The New York Times looked at the practice and its critics around the nation on Tuesday.
In New Mexico, a bill to ban the practice passed the House and Senate by narrow margins. The legislation cleared the House on a 36-31 vote and passed the Senate on a 22-17 vote, while earlier the Senate’s version of the bill failed on an 18-18 vote.
The Times quotes Sens. Cynthia Nava, D-Las Cruces, and Vernon Asbill, R-Carlsbad. Nava sponsored the Senate legislation to end corporal punishment in schools while Asbill supports keeping the practice.
“With parental supervision and parental approval, I believe it’s appropriate,” Asbill, a former teacher and school administrator, told The Times. “The threat of it keeps many of our kids in line so they can learn.”

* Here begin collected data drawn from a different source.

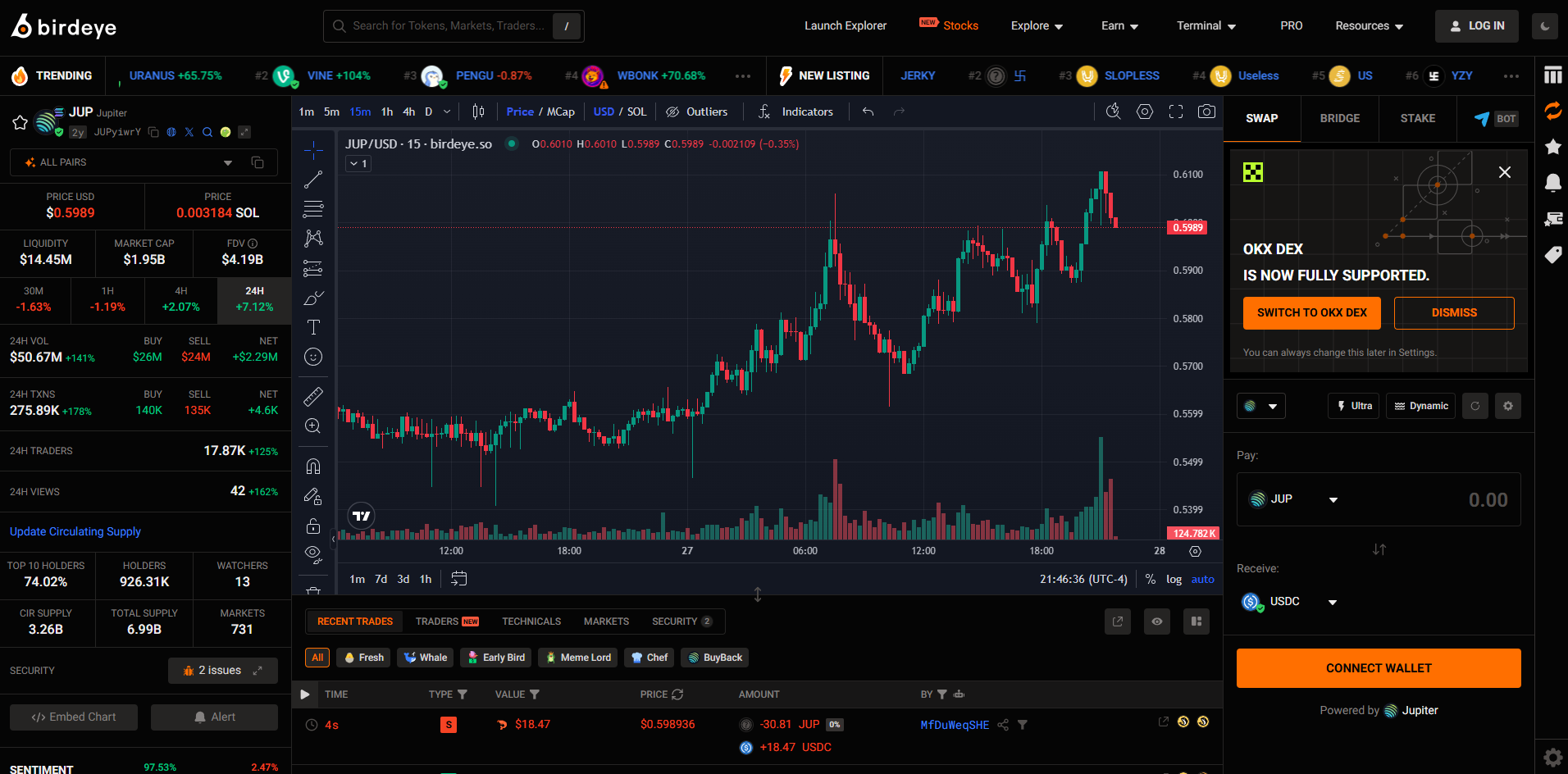Open the XABCD pattern tool
The height and width of the screenshot is (774, 1568).
point(312,238)
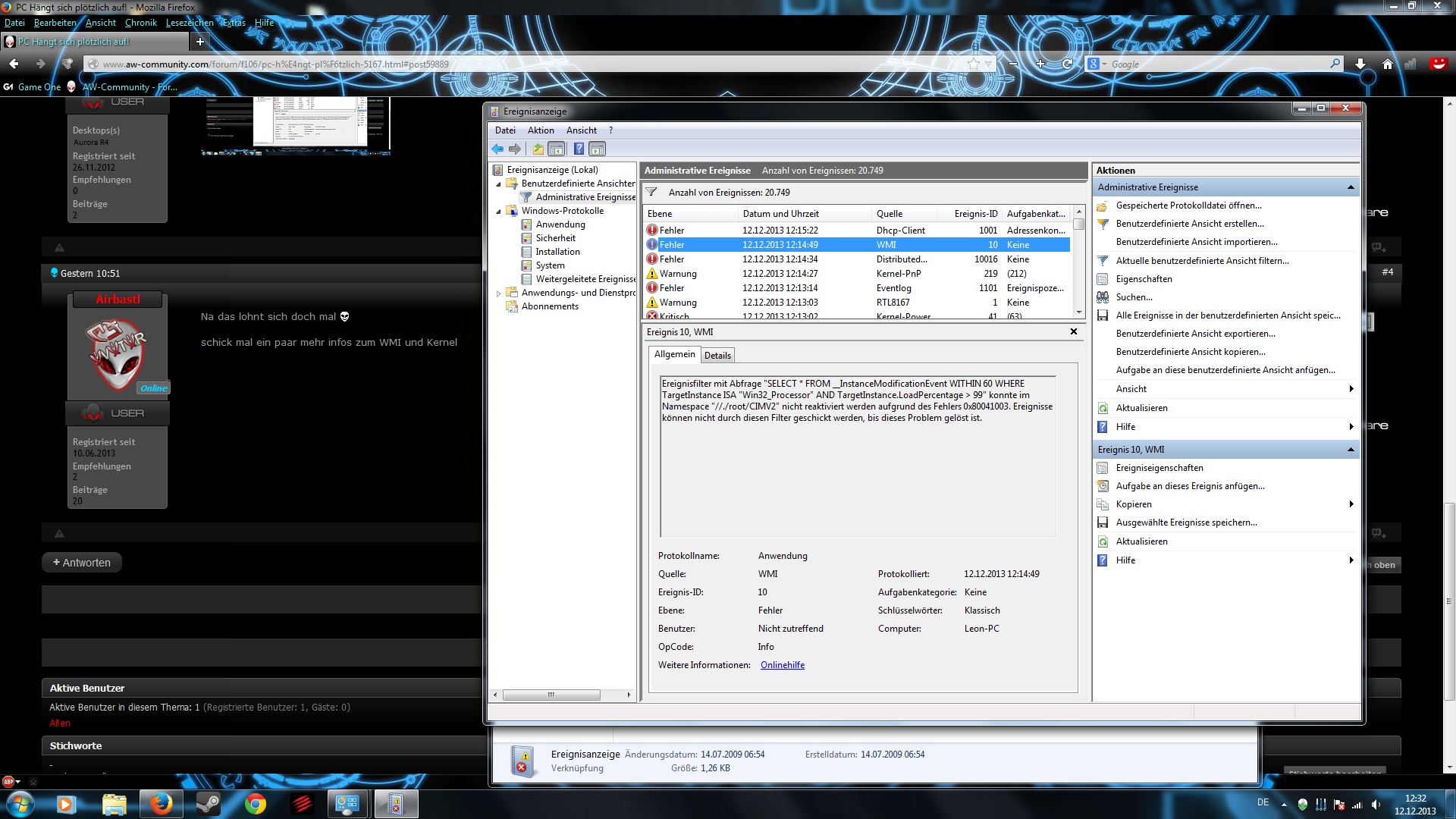1456x819 pixels.
Task: Collapse the Administrative Ereignisse actions section
Action: [x=1350, y=187]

“It’s shocking to me that people got up on the floor and argued passionately to preserve it,” Nava, a school superintendent, said to the paper. “We should be educating kids that they can’t solve problems with violence.”
Currently the decision on whether or not to allow corporal punishment is left to the school districts. Today, 36 of the state’s 89 school districts still have corporal punishment as an option on the books, Nava told the Santa Fe Bureau of the Texas-New Mexico Newspapers Partnership, but the districts may not still use the punishment.
The bill is one of hundreds of pieces of legislation that passed the state legislature that Martinez and her staff are poring over to decide whether to sign.